Mais do que isso, a grande família dos servos de Deus nos precede no
Céu. Por isso, o que ela tem a oferecer-nos é muito maior do que algumas
letras impressas nas páginas de algum livro antigo. Nossa união com os
santos – ensina-nos o Catecismo da Igreja Católica (§ 946-962) – é uma
verdadeira comunhão espiritual. Como "nada nos pode separar do amor de
Deus" (Rm 8, 38), eles intercedem por nós e verdadeiramente nos auxiliam em nossos combates nesta terra.
Assim, quem está com a consciência manchada pelo pecado é chamado a
recordar, por exemplo, o Salmo 50, composto por ninguém menos que Santo
Davi, o rei do Antigo Testamento.
Nesta obra-prima da literatura religiosa, o salmista aflito pede que a
misericórdia de Deus apague o seu pecado, o qual está sempre diante
dele.
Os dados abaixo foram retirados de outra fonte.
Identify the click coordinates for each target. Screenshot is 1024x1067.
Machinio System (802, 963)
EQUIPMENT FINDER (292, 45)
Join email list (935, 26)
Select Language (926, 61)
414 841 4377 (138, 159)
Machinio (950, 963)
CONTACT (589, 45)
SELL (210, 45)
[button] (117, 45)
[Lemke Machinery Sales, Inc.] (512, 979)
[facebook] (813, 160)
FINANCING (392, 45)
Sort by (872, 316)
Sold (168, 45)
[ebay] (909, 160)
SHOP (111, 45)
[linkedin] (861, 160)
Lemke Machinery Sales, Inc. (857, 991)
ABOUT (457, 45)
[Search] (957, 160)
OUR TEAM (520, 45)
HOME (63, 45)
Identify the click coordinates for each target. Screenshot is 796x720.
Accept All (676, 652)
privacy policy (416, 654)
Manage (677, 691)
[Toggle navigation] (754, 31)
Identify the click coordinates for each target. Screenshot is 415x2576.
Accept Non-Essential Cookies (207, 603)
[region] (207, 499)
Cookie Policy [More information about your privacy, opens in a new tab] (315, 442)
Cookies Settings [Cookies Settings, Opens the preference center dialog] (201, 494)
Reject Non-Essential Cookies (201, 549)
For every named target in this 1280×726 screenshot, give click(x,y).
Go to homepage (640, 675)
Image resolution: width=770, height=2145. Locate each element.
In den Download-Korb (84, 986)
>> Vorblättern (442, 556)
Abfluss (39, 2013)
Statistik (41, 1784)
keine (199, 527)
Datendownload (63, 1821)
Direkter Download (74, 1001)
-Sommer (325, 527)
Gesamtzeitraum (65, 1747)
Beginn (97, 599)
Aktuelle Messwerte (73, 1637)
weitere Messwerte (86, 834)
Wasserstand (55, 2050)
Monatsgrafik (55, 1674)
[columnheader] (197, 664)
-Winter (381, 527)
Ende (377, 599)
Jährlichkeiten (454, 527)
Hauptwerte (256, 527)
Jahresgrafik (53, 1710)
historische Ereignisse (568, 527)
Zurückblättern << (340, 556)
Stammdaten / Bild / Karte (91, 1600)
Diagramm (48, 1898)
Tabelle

Oferecemos abaixo a tradução que consta na Liturgia das Horas.
Aproveite para rezar com o Autor Sagrado:
"Tende piedade, ó meu Deus, misericórdia!
Na imensidão de vosso amor, purificai-me!
Lavai-me todo inteiro do pecado,
e apagai completamente a minha culpa!
Eu reconheço toda a minha iniquidade,
o meu pecado está sempre à minha frente.
Foi contra vós, só contra vós, que eu pequei,
e pratiquei o que é mau aos vossos olhos!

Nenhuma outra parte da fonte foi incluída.